▸ TEXT SECTION:
[Start of Attachment]

= Listed buildings in Hickling, Nottinghamshire =

Hickling is a civil parish in the Rushcliffe district of Nottinghamshire, England. The parish contains 30 listed buildings that are recorded in the National Heritage List for England. Of these, one is listed at Grade I, the highest of the three grades, and the others are at Grade II, the lowest grade. The parish contains the village of Hickling and the surrounding countryside. The Grantham Canal passes through the parish, and the listed buildings associated with it are mileposts, an aqueduct and a former warehouse. The other listed buildings include houses, cottages and associated structures, farmhouses and farm buildings, a church, and headstones and a tomb in the churchyard.

[End of Attachment]

▸ DATA SEGMENT:
[Start of Attachment]

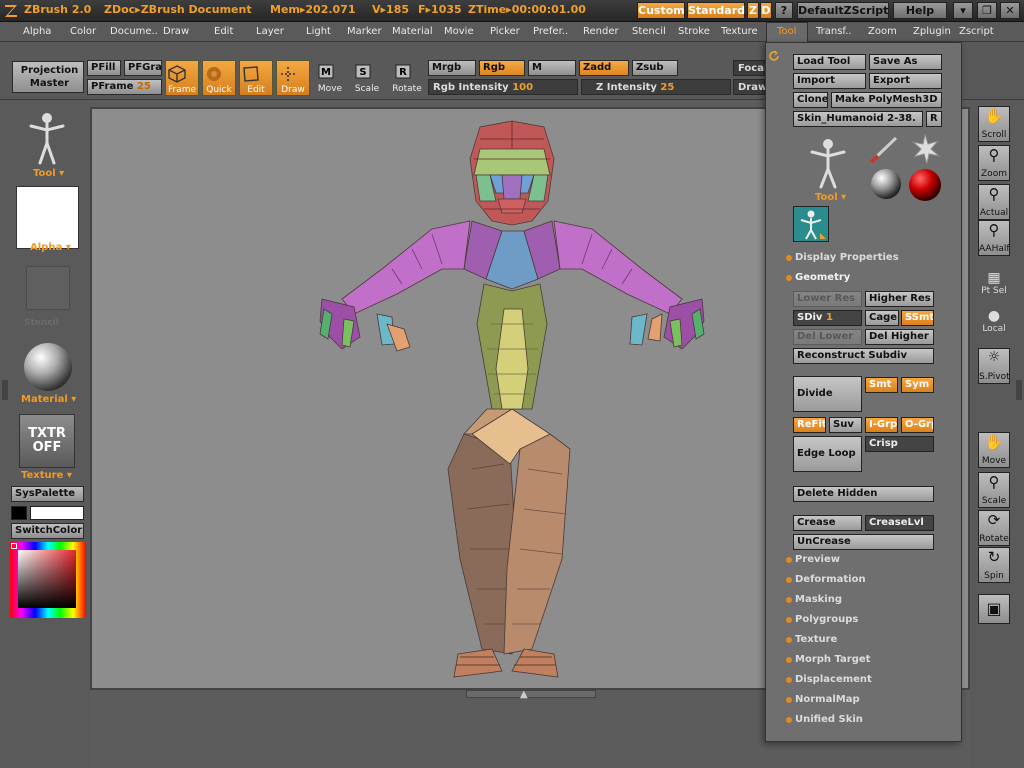 This screenshot has height=768, width=1024. Describe the element at coordinates (918, 318) in the screenshot. I see `ssmt-button: SSmt` at that location.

[End of Attachment]

▸ BRIEF A: According to the Hickling passage, which canal runs through the parish?
▸ BRIEF B: Transcribe everything in the Hickling passage from "Hickling is a" down to "in the churchyard.".
Work from the Hickling passage alone.

▸ EXERCISE RESULT A: The Grantham Canal.

▸ EXERCISE RESULT B:
Hickling is a civil parish in the Rushcliffe district of Nottinghamshire, England. The parish contains 30 listed buildings that are recorded in the National Heritage List for England. Of these, one is listed at Grade I, the highest of the three grades, and the others are at Grade II, the lowest grade. The parish contains the village of Hickling and the surrounding countryside. The Grantham Canal passes through the parish, and the listed buildings associated with it are mileposts, an aqueduct and a former warehouse. The other listed buildings include houses, cottages and associated structures, farmhouses and farm buildings, a church, and headstones and a tomb in the churchyard.